Collected data entries:
──────────
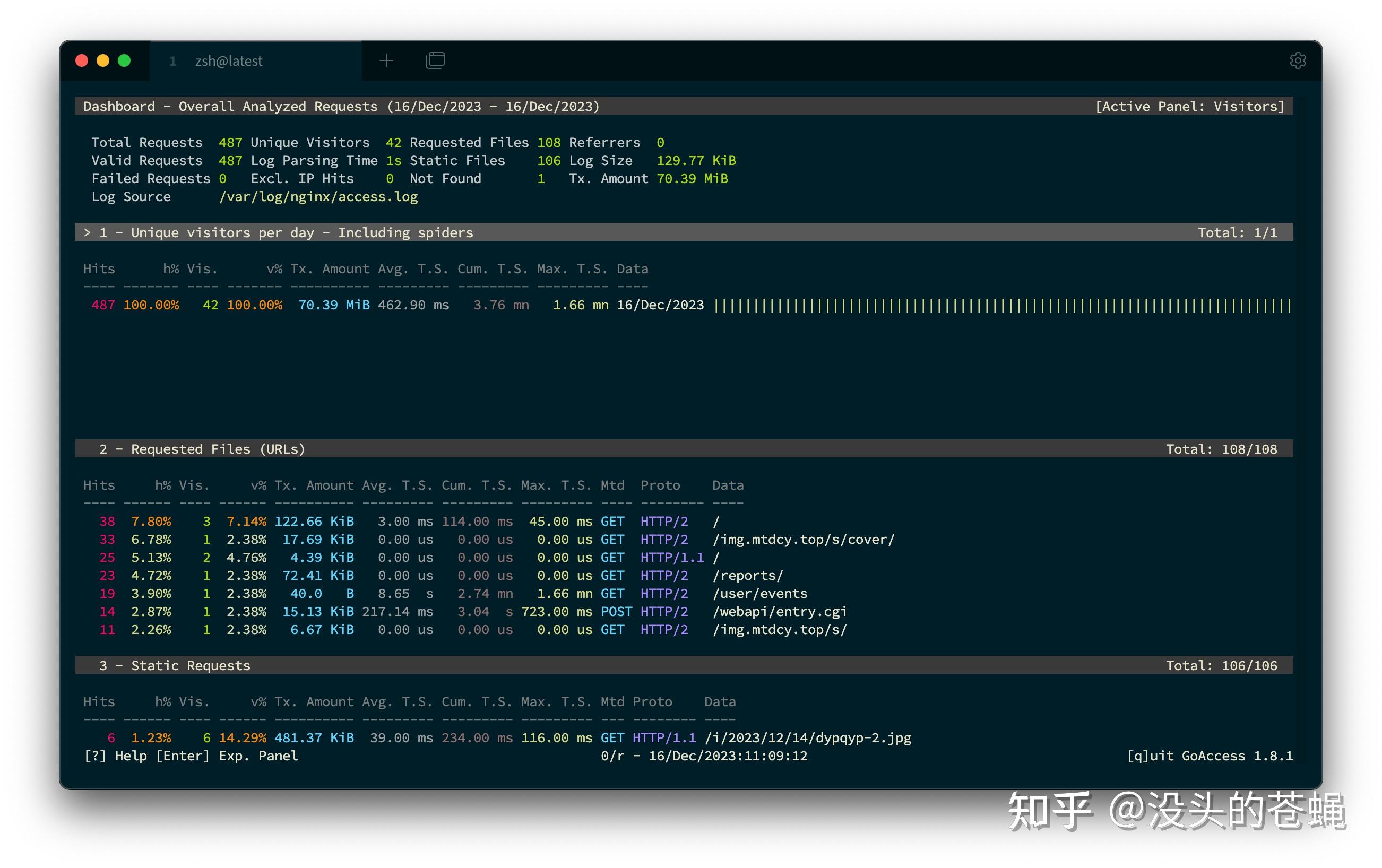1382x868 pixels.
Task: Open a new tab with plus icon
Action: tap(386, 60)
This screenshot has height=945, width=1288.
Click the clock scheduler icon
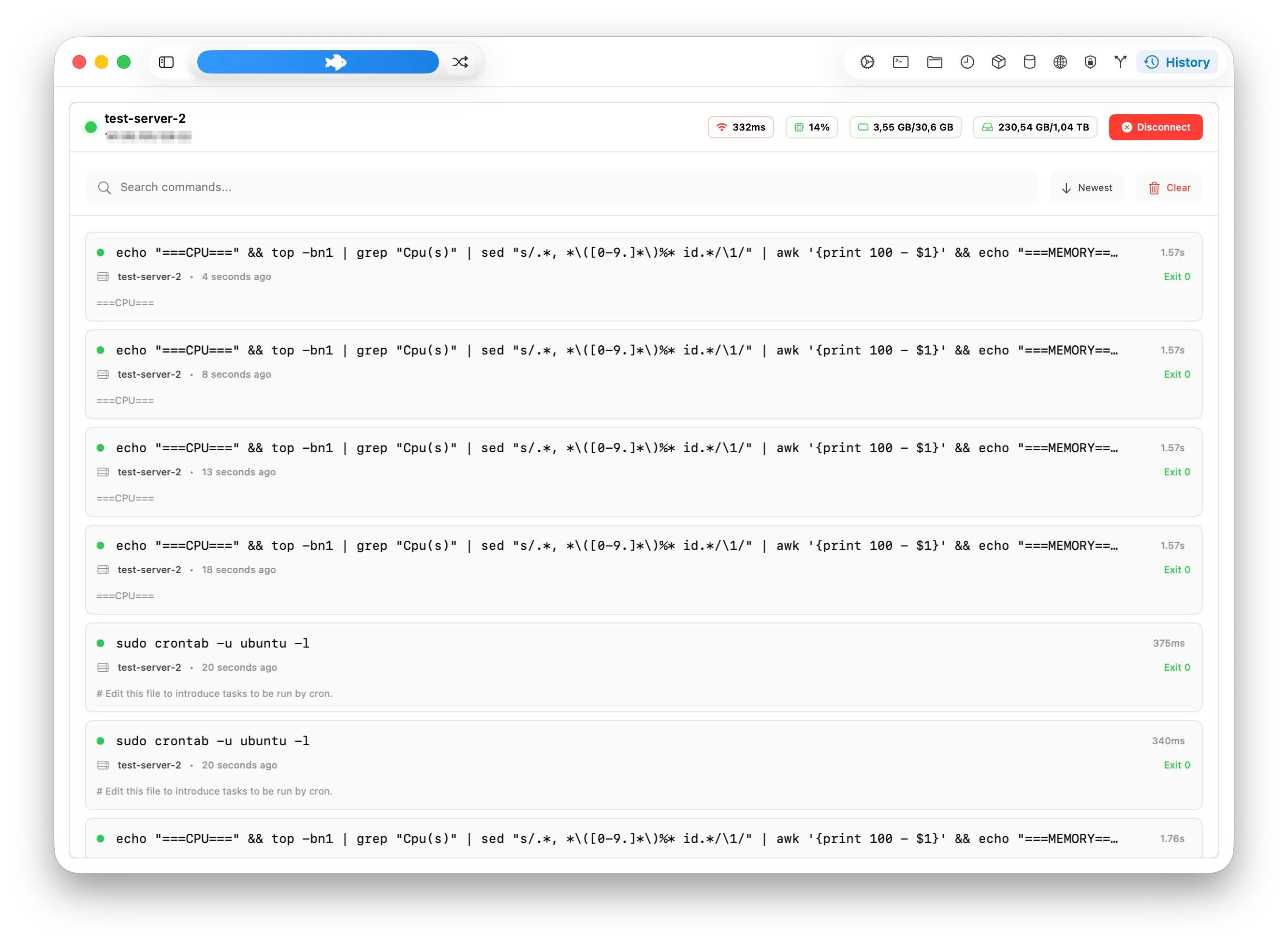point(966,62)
──────────
# Instructions for the task:
Once the line containing "This screenshot has height=945, width=1288." is located, write out exactly that line and each one after it to the end of the records above, excluding pictures and nothing else.

# Solution to the exercise:
This screenshot has height=945, width=1288.
Click the clock scheduler icon
point(966,62)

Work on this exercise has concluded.